## Document section
* * * *
On 2013-08-06 03:24:58 +0900, Fujii Masao wrote:

Hi all,

We discussed the $SUBJECT in the following threads:
/messages/by-id/CA+TgmoZbR+WL8E7MF_KRp6fY4FD2pMr11TPiuyjMFX_Vtg1Wrw@mail.gmail.com
/messages/by-id/CAHGQGwEBUvgcx8X+Z0Hh+VdwYcJ8KCuRuLt1jSsxeLxPcX=0_w@mail.gmail.com

Our consensus seems to remove "not fast" promotion at all
because there is no use case for that promotion.

Attached patch removes "not fast" promotion. Barring any objections,
I will commit this patch.

FWIW I'd rather keep plain promotion for a release or two. TBH, I have a
bit of trust issues regarding the new method, and I'd like to be able to
test potential issues against a stock postgres by doing a normal instead
of a fast promotion.

Greetings,

Andres Freund

--
Andres Freund http://www.2ndQuadrant.com/
PostgreSQL Development, 24x7 Support, Training & Services

--
Sent via pgsql-hackers mailing list (pgsql-hackers@postgresql.org)
To make changes to your subscription:
http://www.postgresql.org/mailpref/pgsql-hackers

#4Fujii Masao
masao.fujii@gmail.com
In reply to: Michael Paquier (#2)
Re: Should we remove "not fast" promotion at all?

On Tue, Aug 6, 2013 at 11:20 AM, Michael Paquier
<michael.paquier@gmail.com> wrote:

On Tue, Aug 6, 2013 at 3:24 AM, Fujii Masao <masao.fujii@gmail.com> wrote:

Hi all,

We discussed the $SUBJECT in the following threads:
/messages/by-id/CA+TgmoZbR+WL8E7MF_KRp6fY4FD2pMr11TPiuyjMFX_Vtg1Wrw@mail.gmail.com
/messages/by-id/CAHGQGwEBUvgcx8X+Z0Hh+VdwYcJ8KCuRuLt1jSsxeLxPcX=0_w@mail.gmail.com

Our consensus seems to remove "not fast" promotion at all
because there is no use case for that promotion.
* * * *
## Problems to work on
(a) Using the mailing list thread about removing "not fast" promotion, decide whether each statement agrees with it: (i) Fujii Masao plans to commit the patch if no one objects; (ii) Andres Freund wants plain promotion removed right away; (iii) the consensus for removal rests on there being no use case for that promotion. Answer yes or no for each and quote the words of the thread that settle it.
(b) In the mailing list thread about removing "not fast" promotion, through which mailing list was Andres Freund's message sent?
(c) Repeat the passage of the mailing list thread about removing "not fast" promotion, starting at "On 2013-08-06 03:24:58" and ending at "commit this patch.".
The lines that come next are from a different source than the thread above.

## Dataset content
* * * *
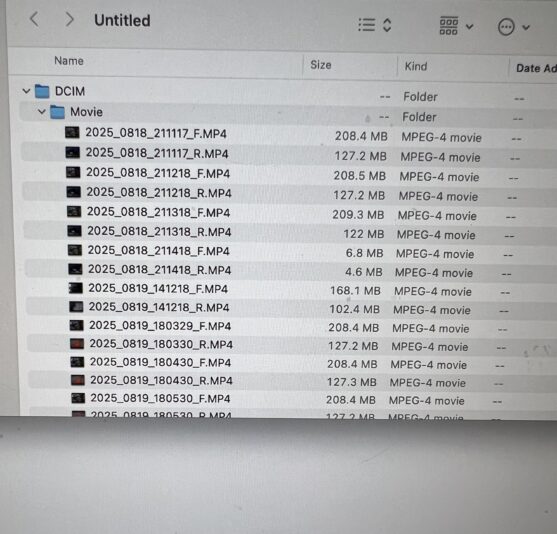Sort by the Kind column header
This screenshot has width=557, height=534.
click(416, 66)
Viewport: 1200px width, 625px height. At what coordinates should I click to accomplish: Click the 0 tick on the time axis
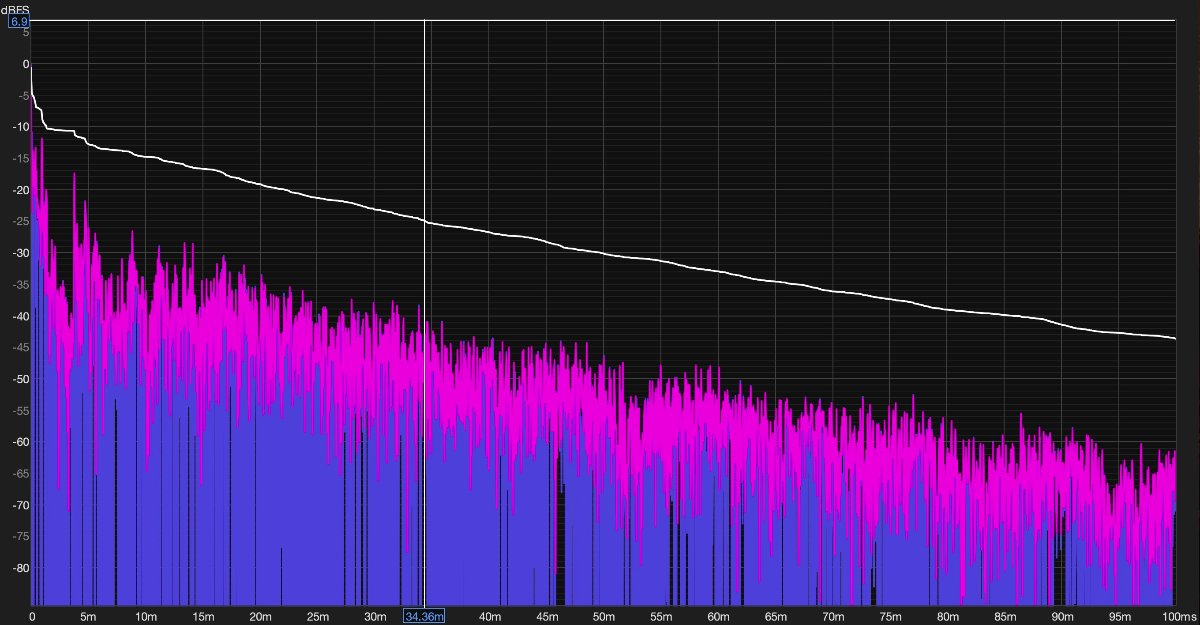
* * * *
## Exercise solutions
(a)
(i) Yes: "Barring any objections, I will commit this patch."
(ii) No: "FWIW I'd rather keep plain promotion for a release or two."
(iii) Yes: "because there is no use case for that promotion."

(b) It was sent via the pgsql-hackers mailing list (pgsql-hackers@postgresql.org).

(c)
On 2013-08-06 03:24:58 +0900, Fujii Masao wrote:

Hi all,

We discussed the $SUBJECT in the following threads:
/messages/by-id/CA+TgmoZbR+WL8E7MF_KRp6fY4FD2pMr11TPiuyjMFX_Vtg1Wrw@mail.gmail.com
/messages/by-id/CAHGQGwEBUvgcx8X+Z0Hh+VdwYcJ8KCuRuLt1jSsxeLxPcX=0_w@mail.gmail.com

Our consensus seems to remove "not fast" promotion at all
because there is no use case for that promotion.

Attached patch removes "not fast" promotion. Barring any objections,
I will commit this patch.